◆ LISTED RECORDS
----
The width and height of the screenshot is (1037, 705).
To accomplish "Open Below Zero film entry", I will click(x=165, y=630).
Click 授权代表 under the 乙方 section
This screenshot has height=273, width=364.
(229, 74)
----
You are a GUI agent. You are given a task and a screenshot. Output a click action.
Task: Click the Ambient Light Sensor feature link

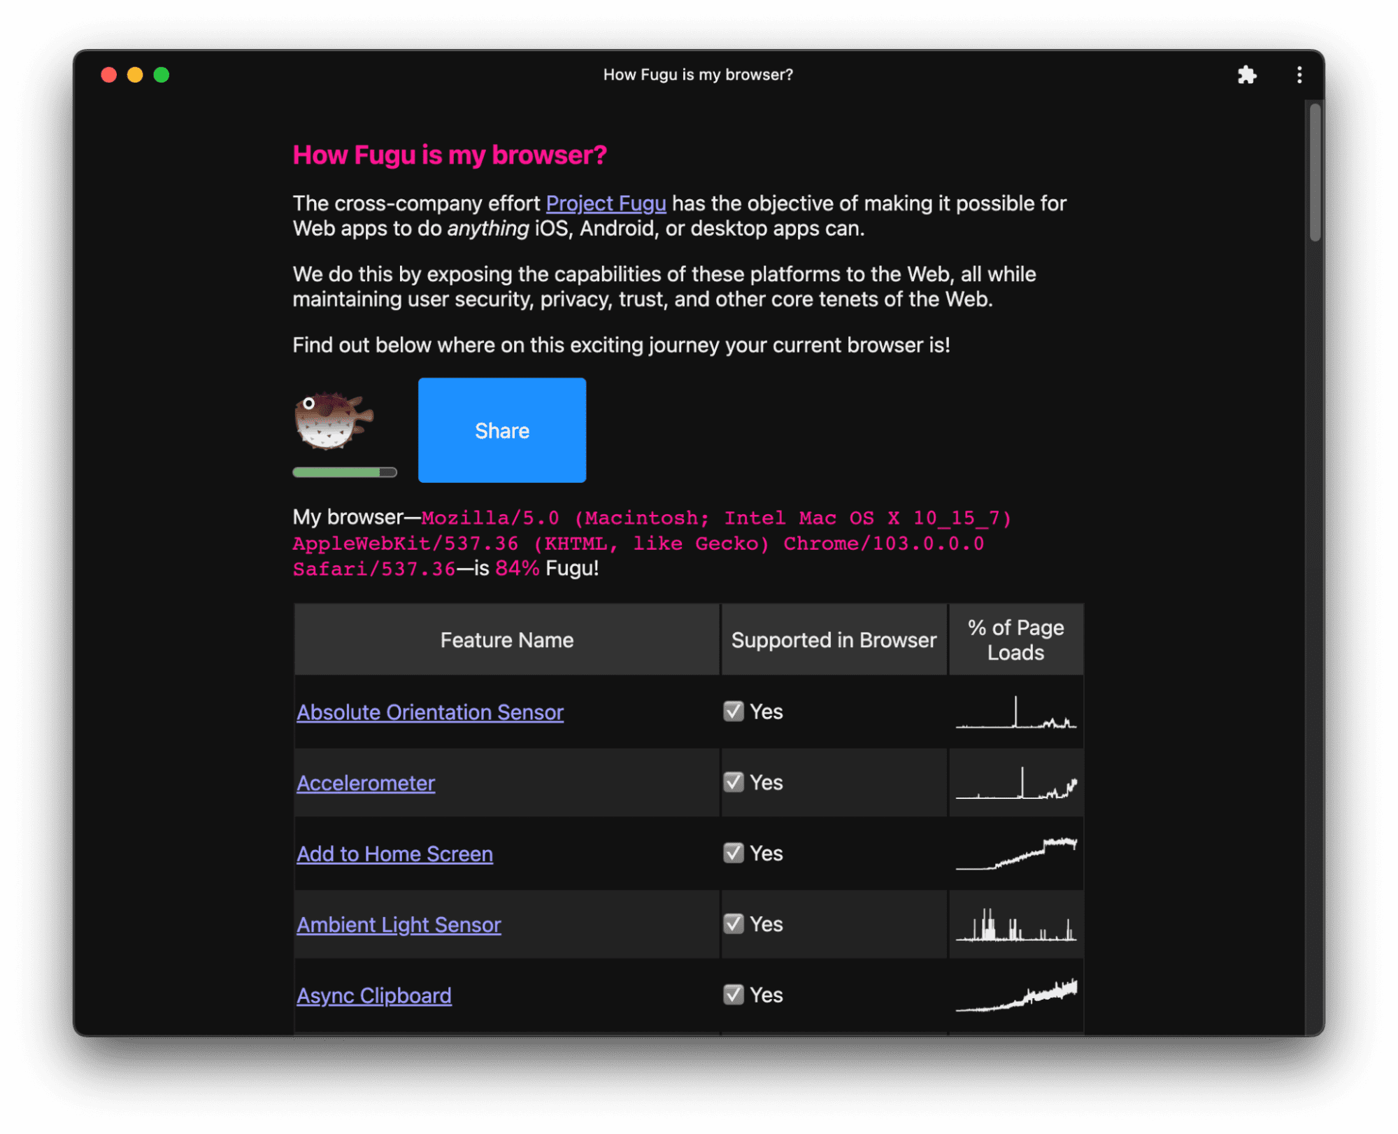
----
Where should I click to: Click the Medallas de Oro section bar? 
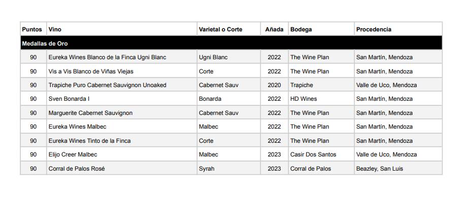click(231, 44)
----
◆ TASK TO CARRY OUT
Print, without alteration, only the lines above between the one holding "You are a GUI" and the one holding "Task: Click the", inclusive.

◆ ANSWER TO THIS PROBLEM
You are a GUI agent. You are given a task and a screenshot. Output a click action.
Task: Click the Ambient Light Sensor feature link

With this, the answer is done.